In other words, R1 chip-design labs are expensive, but embedded literacy labs can be affordable.

Do We Have the Personnel?

Ok, this is a difficult issue. At public regional universities, we typically go 4/4, or if we are supported, 4/3. We don’t have TA/GA. Many of us barely touched hardware stuff throughout our Bachelor’s to PhD career. I have a Computer Engineering degree, and I distinctly remember learning Digital Design and VHDL, but none of these, even if I can still remember them, is going to help with the modern microcontroller/embedded system knowledge. After all, we all have our academic freedom and tenure, where no one can tell us how to teach and what to teach.

Let’s look at this from a pragmatic lens then. Most, if not all, CS departments are experiencing a reduction in enrollment. What I wrote above regarding the expansion of scope is not something new. CRA CERP Pulse Survey showed that 62% of the responding academic units saw a decline in enrollment level. Areas that saw an increase actually include Computer Engineering. It looks like pure CS is shrinking, and like it or not, it will impact teaching-oriented CS faculty. Learning new skills is not about losing academic freedom. It’s about keeping our students employable and our programs relevant. After all, if we preach continuous learning to our students, we must model it ourselves.

In conclusion, yes, we might have the personnel.

So What Do We Do?

EE/CE literacy is becoming the new Math/CS. Not because everyone needs to become an electrical engineer, but because everyone who calls themselves a computing professional will increasingly work at the boundary where software meets physics. Building 3D casings for microcontrollers, compiling code and uploading binaries to hardware, designing robotic controls, and the disciplined habit of measuring before guessing are no longer niche skills. They are the new baseline for writing software that touches the real world.

The good news is that the equipment barrier has collapsed: a workable embedded lab can be built with kits with costs similar to a textbook and scaled with shared instruments over time. The harder part is faculty time and confidence. However, if enrollments are softening and the world is shifting toward embodied computing, then upskilling isn’t a betrayal of academic freedom; it’s a renewal of it.

The path forward doesn’t require a revolution. It requires a series of small, deliberate steps. Let us start small. For selected courses, we can insert small modules woven into existing courses. A small lab showcasing how to write C programs for Arduino inside Computer Systems. A ROS unit, leveraging Webots or Gazebo if we don’t have the hardware ready, for Operating Systems.

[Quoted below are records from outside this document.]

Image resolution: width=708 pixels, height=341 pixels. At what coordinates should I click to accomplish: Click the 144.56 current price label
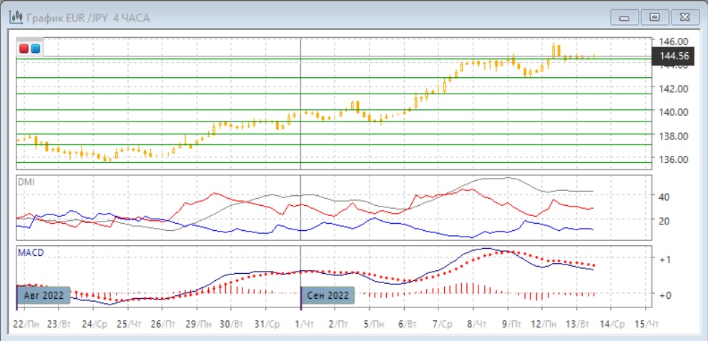674,56
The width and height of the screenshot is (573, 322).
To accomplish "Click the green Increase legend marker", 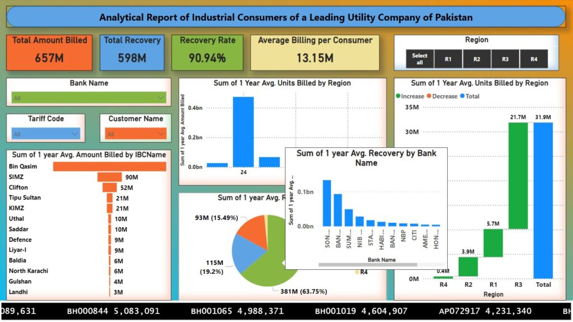I will point(398,96).
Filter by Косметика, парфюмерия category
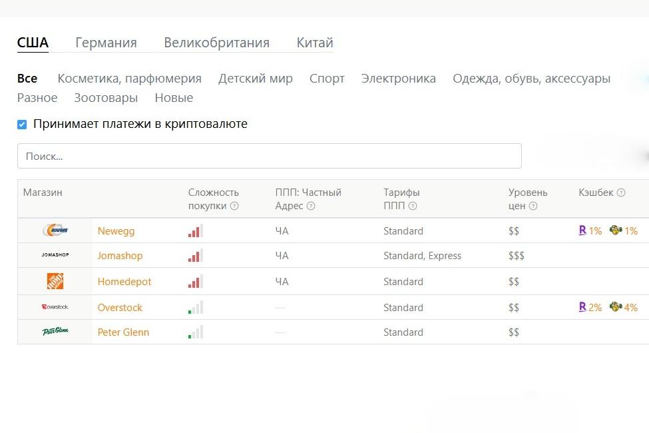Screen dimensions: 649x433 pos(129,79)
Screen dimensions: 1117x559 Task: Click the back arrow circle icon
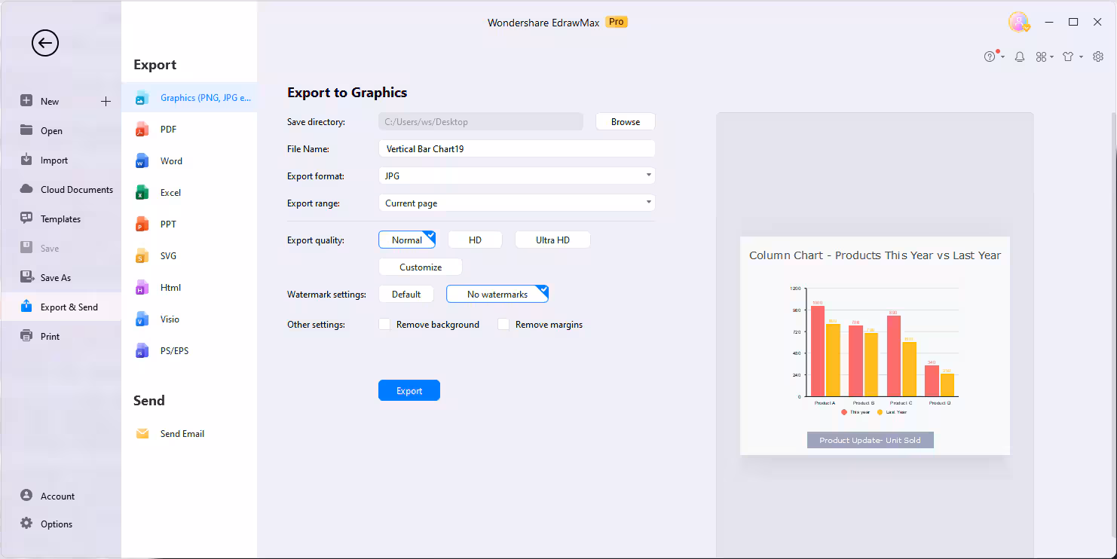45,43
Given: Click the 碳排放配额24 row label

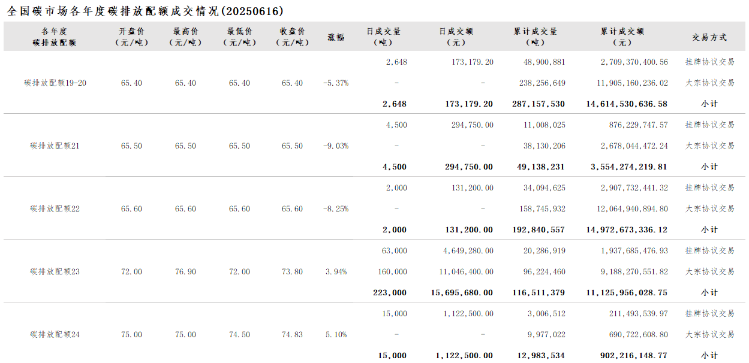Looking at the screenshot, I should tap(55, 334).
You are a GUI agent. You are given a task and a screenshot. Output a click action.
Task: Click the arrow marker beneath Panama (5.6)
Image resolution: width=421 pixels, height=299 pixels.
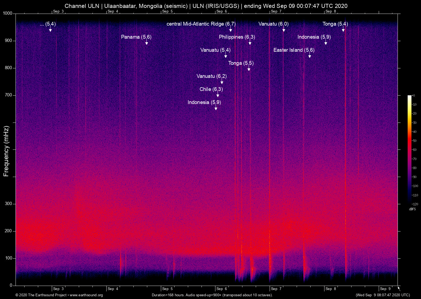146,43
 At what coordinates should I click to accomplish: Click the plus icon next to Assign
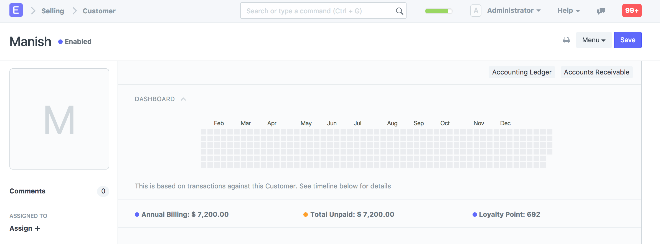(38, 228)
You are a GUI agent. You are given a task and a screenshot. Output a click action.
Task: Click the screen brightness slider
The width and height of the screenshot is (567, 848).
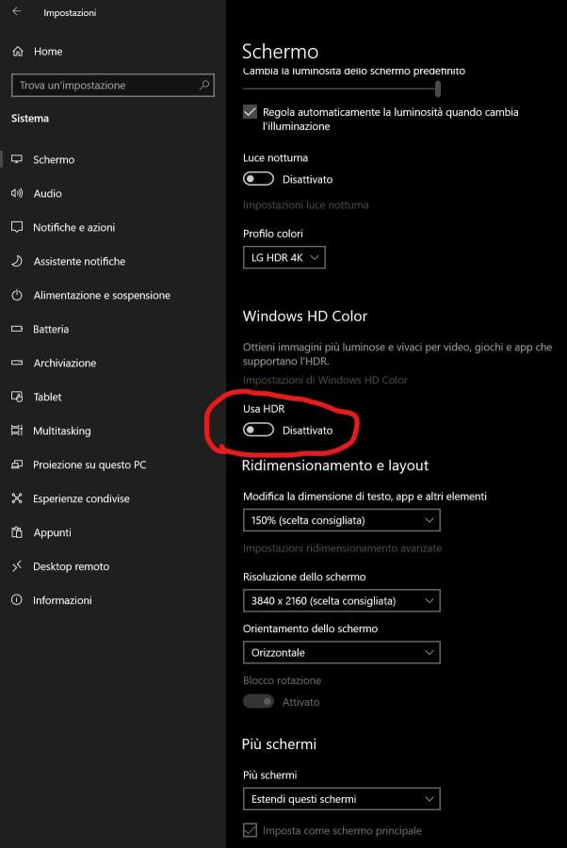click(x=341, y=88)
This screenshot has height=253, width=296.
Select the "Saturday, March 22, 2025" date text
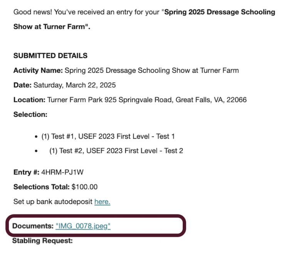click(74, 85)
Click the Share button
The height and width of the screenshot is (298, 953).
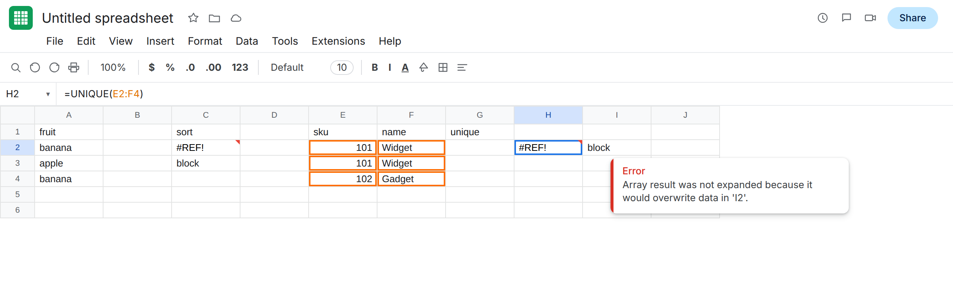[912, 18]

Perhaps bringing robotic activities and workshops from student clubs and turning them into an embedded design course. In one or two semesters, maybe we will have enough momentum for a concentration and eventually fully equipped labs and facilities for a degree program with potential ABET accreditation in several years. But we have to make that first step and just learn, research, and teach this new content.

Jacquard’s loom reminds us that computing didn’t begin as “apps”. It began as control. The robots on stage are simply the modern version of that idea, moving at full speed. Our job is to give our students the skills to build it, not just watch it.